── Data supplied ──

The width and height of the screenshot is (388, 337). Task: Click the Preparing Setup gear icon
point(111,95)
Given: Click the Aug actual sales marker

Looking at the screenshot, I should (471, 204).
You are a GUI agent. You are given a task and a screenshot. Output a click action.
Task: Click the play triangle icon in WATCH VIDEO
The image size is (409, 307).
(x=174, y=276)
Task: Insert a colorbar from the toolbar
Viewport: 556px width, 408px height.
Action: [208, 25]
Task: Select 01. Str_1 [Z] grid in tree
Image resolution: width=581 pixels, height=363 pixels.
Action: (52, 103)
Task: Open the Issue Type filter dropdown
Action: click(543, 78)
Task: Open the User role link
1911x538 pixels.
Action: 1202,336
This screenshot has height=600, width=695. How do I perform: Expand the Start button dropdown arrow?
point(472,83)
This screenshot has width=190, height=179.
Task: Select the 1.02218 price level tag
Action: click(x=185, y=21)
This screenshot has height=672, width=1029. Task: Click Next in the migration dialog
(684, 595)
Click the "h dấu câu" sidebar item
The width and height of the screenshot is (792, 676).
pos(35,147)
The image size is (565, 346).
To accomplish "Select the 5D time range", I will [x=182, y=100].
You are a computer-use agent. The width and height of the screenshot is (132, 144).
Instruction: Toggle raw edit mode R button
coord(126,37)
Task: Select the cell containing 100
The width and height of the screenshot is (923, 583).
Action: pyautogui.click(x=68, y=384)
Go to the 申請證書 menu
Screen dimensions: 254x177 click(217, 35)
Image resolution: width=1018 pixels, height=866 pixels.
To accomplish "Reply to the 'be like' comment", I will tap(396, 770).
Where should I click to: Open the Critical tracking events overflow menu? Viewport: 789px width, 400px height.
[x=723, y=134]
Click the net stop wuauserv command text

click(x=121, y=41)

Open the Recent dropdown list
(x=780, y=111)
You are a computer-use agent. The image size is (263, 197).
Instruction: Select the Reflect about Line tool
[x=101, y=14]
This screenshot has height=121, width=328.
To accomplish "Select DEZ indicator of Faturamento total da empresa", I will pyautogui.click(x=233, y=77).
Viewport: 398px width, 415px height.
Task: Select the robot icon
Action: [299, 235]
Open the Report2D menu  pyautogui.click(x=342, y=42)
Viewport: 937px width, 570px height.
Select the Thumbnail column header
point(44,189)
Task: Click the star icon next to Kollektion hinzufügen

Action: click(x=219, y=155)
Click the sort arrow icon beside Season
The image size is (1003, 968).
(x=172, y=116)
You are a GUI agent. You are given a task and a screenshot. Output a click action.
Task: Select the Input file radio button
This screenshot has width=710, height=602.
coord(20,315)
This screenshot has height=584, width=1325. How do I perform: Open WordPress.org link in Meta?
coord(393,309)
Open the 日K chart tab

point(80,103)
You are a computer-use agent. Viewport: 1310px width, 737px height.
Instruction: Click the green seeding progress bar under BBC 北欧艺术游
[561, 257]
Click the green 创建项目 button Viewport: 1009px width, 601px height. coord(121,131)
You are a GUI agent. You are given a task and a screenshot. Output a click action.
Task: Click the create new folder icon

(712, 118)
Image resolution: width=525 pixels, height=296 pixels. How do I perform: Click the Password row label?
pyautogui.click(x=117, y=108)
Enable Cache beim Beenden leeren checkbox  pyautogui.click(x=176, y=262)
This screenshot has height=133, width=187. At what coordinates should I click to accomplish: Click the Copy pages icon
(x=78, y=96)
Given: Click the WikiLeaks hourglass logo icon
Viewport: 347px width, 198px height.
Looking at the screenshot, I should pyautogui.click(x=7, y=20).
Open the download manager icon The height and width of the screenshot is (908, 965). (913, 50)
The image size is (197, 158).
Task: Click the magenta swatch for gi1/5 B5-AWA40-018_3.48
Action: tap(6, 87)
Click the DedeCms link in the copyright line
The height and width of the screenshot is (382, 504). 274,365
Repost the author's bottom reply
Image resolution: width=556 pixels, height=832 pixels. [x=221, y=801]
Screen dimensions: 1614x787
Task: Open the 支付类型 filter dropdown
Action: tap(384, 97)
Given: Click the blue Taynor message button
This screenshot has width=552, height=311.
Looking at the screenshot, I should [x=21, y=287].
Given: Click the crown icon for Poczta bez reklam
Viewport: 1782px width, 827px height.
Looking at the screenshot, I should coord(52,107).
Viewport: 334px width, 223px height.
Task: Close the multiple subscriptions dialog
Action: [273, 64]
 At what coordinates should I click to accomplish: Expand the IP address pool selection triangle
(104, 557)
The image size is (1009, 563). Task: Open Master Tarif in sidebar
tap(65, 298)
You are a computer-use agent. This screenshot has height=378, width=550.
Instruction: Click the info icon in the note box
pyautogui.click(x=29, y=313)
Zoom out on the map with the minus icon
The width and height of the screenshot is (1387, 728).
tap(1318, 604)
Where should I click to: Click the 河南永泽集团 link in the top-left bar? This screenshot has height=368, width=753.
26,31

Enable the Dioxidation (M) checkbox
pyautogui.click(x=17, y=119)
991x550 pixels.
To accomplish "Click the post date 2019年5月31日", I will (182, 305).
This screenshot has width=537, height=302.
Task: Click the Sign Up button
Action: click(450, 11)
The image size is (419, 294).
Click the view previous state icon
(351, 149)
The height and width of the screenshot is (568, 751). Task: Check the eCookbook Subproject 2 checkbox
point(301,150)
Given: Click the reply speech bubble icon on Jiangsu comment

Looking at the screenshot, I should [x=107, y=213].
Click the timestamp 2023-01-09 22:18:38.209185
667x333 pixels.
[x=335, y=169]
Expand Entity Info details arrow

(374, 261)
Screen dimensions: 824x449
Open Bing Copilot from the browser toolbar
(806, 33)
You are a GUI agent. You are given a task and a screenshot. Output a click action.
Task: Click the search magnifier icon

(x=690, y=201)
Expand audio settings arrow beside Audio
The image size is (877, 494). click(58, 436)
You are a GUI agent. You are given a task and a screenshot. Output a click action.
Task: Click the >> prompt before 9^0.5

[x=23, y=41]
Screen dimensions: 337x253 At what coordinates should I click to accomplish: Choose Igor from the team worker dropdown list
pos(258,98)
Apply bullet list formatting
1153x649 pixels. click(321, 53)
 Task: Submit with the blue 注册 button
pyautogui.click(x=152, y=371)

───

#### [Exercise goal]
Print, exactly as they appear above, the lines running from the one with "667x333 pixels." through the final line.

#### [Task solution]
667x333 pixels.
[x=335, y=169]
Expand Entity Info details arrow

(374, 261)
Screen dimensions: 824x449
Open Bing Copilot from the browser toolbar
(806, 33)
You are a GUI agent. You are given a task and a screenshot. Output a click action.
Task: Click the search magnifier icon

(x=690, y=201)
Expand audio settings arrow beside Audio
The image size is (877, 494). click(58, 436)
You are a GUI agent. You are given a task and a screenshot. Output a click action.
Task: Click the >> prompt before 9^0.5

[x=23, y=41]
Screen dimensions: 337x253 At what coordinates should I click to accomplish: Choose Igor from the team worker dropdown list
pos(258,98)
Apply bullet list formatting
1153x649 pixels. click(321, 53)
 Task: Submit with the blue 注册 button
pyautogui.click(x=152, y=371)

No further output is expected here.